Descrizione esercizio:
Puoi riprodurre per intero, senza alcuna modifica, l'estratto qui sotto sull'accordo criticato dal Comitato NO TAV – Torino?

Estratto:
___

Oltre Chiamparino
Non sono tempi di grandi entusiasmi questi. Poche settimane fa una manciata di voti ci ha finalmente liberati di Berlusconi, ma non respiriamo certo l’atmosfera di grandi speranze e aspettative dell’indomani della Liberazione di sessant’anni fa: allora si cominciava a sperimentare nuove forme di democrazia e ci si illudeva forse di aver chiuso una volta per tutte con le guerre e le dittature: oggi le guerre umanitarie e preventive esportano la democrazia, e la dittatura del neoliberismo riceve grandi consensi anche a “sinistra”.
In questo
clima di scarsi entusiasmi, come Comitato NO TAV – Torino, abbiamo giudicato
negativamente l’accordo sottoscritto nella nostra città dai partiti
che hanno fino ad oggi sostenuto l’opposizione a questo folle progetto:
il nostro giudizio non si basa unicamente sulle questioni legate al TAV e alla
parte dell’accordo che rinvia all’osservatorio istituito dal precedente
governo “il compito di valutare le compatibilità ambientali
ed economiche dell’opera”.
Come cittadini dunque, prima che come persone impegnate a contrastare il TAV,
avremmo fatto volentieri a meno di questo accordo e avremmo preferito un po’
più di coraggio per affermare con forza, senza reticenze e senza ambiguità
che il modello di città a cui guardiamo è alternativo al modello
Chiamparino.

___

Materiale di partenza:
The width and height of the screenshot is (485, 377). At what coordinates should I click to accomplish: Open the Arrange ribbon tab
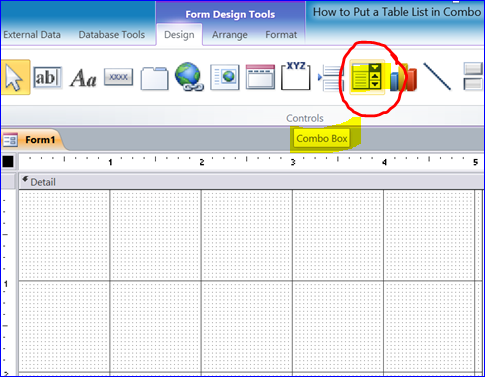coord(230,35)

___

Risposta completa:
Oltre Chiamparino
Non sono tempi di grandi entusiasmi questi. Poche settimane fa una manciata di voti ci ha finalmente liberati di Berlusconi, ma non respiriamo certo l’atmosfera di grandi speranze e aspettative dell’indomani della Liberazione di sessant’anni fa: allora si cominciava a sperimentare nuove forme di democrazia e ci si illudeva forse di aver chiuso una volta per tutte con le guerre e le dittature: oggi le guerre umanitarie e preventive esportano la democrazia, e la dittatura del neoliberismo riceve grandi consensi anche a “sinistra”.
In questo
clima di scarsi entusiasmi, come Comitato NO TAV – Torino, abbiamo giudicato
negativamente l’accordo sottoscritto nella nostra città dai partiti
che hanno fino ad oggi sostenuto l’opposizione a questo folle progetto:
il nostro giudizio non si basa unicamente sulle questioni legate al TAV e alla
parte dell’accordo che rinvia all’osservatorio istituito dal precedente
governo “il compito di valutare le compatibilità ambientali
ed economiche dell’opera”.
Come cittadini dunque, prima che come persone impegnate a contrastare il TAV,
avremmo fatto volentieri a meno di questo accordo e avremmo preferito un po’
più di coraggio per affermare con forza, senza reticenze e senza ambiguità
che il modello di città a cui guardiamo è alternativo al modello
Chiamparino.